阿波おどり実行委員会の会合で発言する遠藤市長=24日、徳島市

 今夏の徳島市の阿波踊りの赤字が約2900万円に上るとの見通しが示された24日の「阿波おどり実行委員会」の会議では、出席した委員から、チケットの売り上げが落ち込んだ二の舞いを避けるため、来夏の開催概要を早期に決め、PRに乗り出すよう求める意見が相次いだ。演舞場外で「総踊り」を強行した阿波おどり振興協会との協議を要望する声も上がった。

 「進めなければならないことを進めないと、今年よりもっとひどいことになるかもしれない」。濱口剛委員(日本旅行業協会中四国支部徳島地区委員長)は強い危機感を口にした。

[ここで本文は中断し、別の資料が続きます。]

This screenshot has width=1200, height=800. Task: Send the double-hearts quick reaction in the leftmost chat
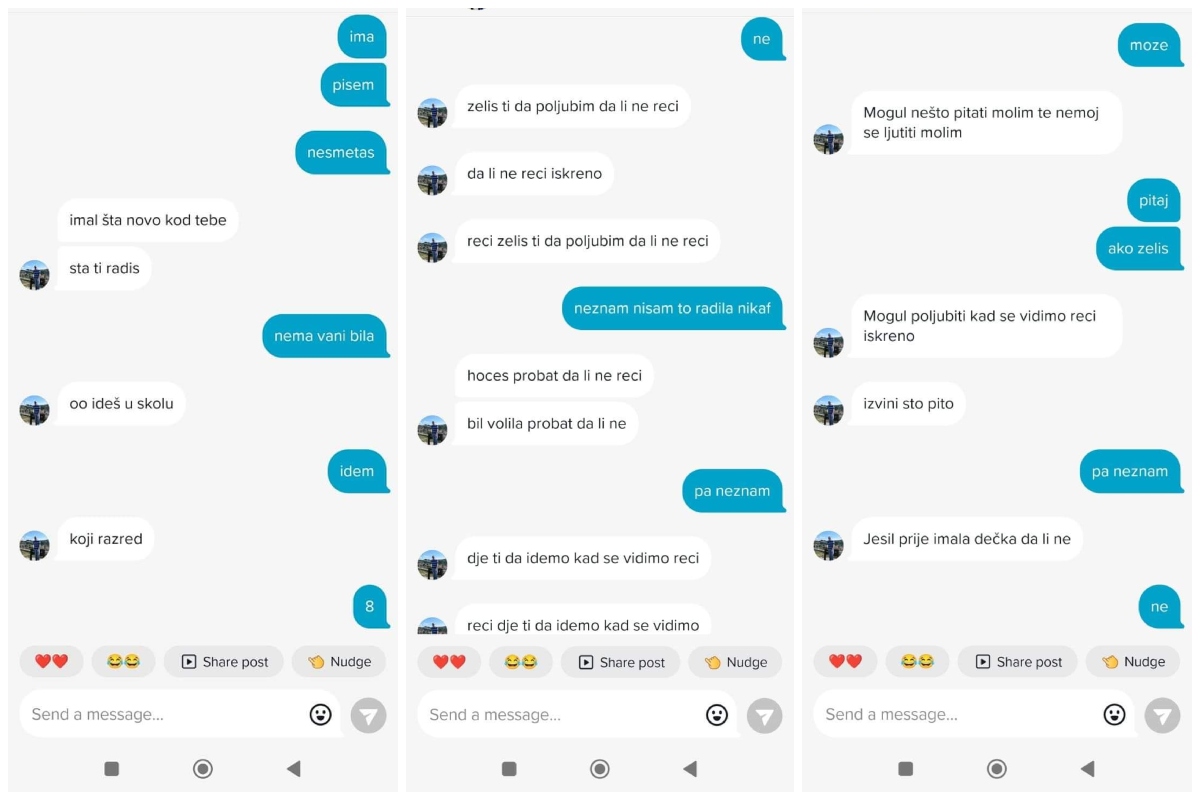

旅行業界では来夏の開催に向けて既にパンフレットの準備などを始めているとし、「総踊りをするのか、例年通り桟敷を設けるのか。年内には結論を出す必要がある」と指摘した。

 米田豊彦委員(徳島新聞社社長)は、今夏の運営を検証する有識者会議が年内に実行委に提言書を出すとしている点について「結論を待ってから来夏の検討をするのでは遅すぎる。その前に実行委で議論しなければならない」と話した。

 遠藤彰良市長は「決めなければならない項目を整理し、できるだけ早く次回実行委を開く」と述べた。

 阿波おどり振興協会への対応について委員からは「建設的に、前を向いた話し合いをするべきだ」「振興協会も実行委側からの接触を待っているのではないか」などの意見が出た。遠藤市長は会議終了後の取材に対し、「協議は早い方がいいというのは認識しているが、来夏の方針を実行委で決めてからにしたい」と語った。